• TASK TO CARRY OUT:
Output the records as a two-column CSV with the columns "text" and "answer," one row per record, covering everything from the line containing "This screenshot has height=234, width=805." down to the end of the records. Put each value in a single quoted field with its line breaks replaced by spaces, and leave the pictures out.

• Entries on locating words and elements:
▽

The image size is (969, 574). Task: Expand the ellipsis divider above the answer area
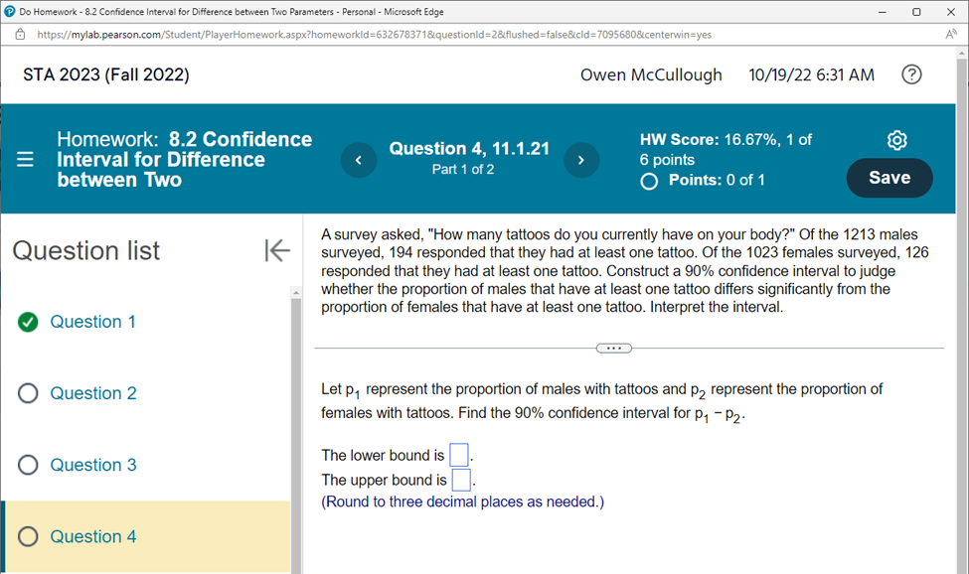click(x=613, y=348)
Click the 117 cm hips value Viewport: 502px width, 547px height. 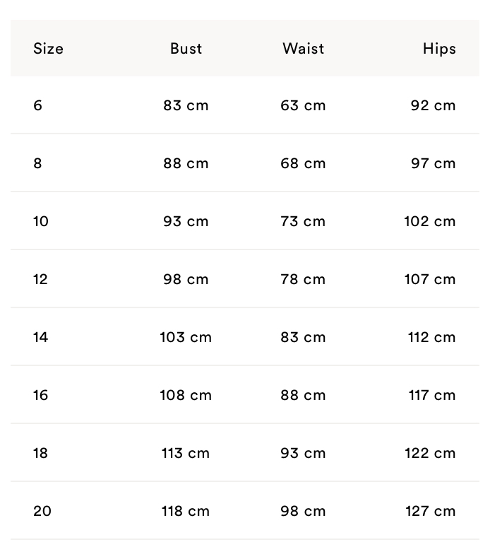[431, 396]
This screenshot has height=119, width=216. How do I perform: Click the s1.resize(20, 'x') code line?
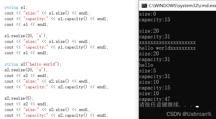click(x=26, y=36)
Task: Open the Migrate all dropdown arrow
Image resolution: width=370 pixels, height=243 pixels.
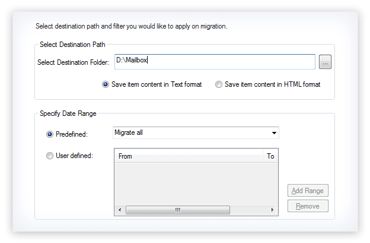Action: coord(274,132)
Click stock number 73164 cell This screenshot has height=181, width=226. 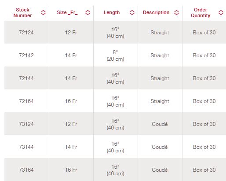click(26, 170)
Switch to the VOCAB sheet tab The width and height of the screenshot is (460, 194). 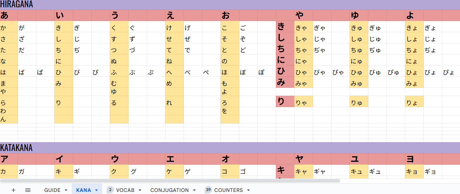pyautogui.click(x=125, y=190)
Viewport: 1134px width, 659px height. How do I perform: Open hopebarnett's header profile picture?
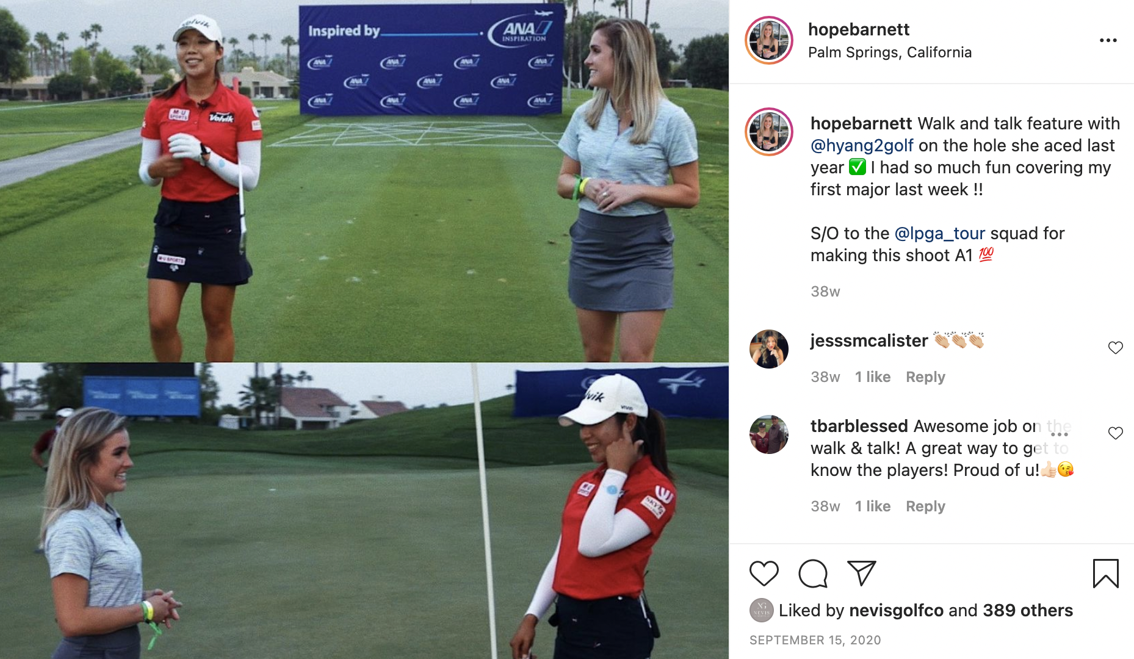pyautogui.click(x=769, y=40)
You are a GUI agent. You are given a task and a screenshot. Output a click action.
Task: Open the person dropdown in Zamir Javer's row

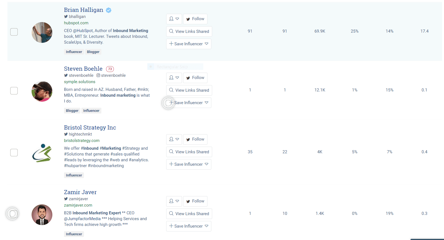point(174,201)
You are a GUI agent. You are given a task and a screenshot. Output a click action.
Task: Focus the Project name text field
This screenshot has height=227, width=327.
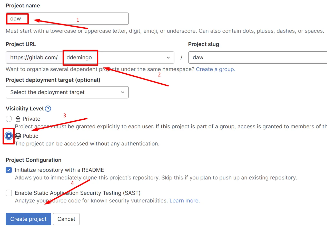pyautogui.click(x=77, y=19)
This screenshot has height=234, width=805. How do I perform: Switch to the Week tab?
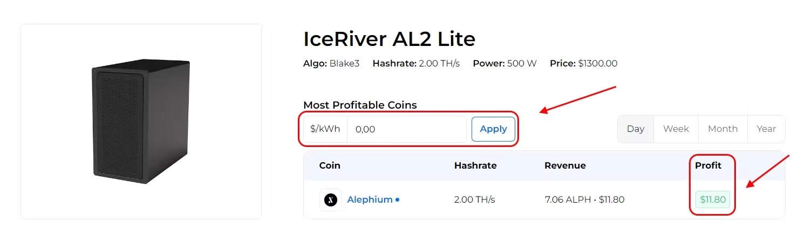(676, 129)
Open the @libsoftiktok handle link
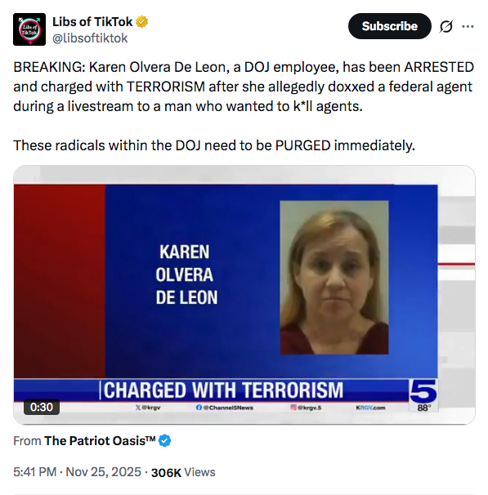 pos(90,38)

△

• CORRECT RESULT:
text,answer
"This screenshot has height=234, width=805. How do I perform: Switch to the Week tab?","(676, 129)"
"Open the @libsoftiktok handle link","pos(90,38)"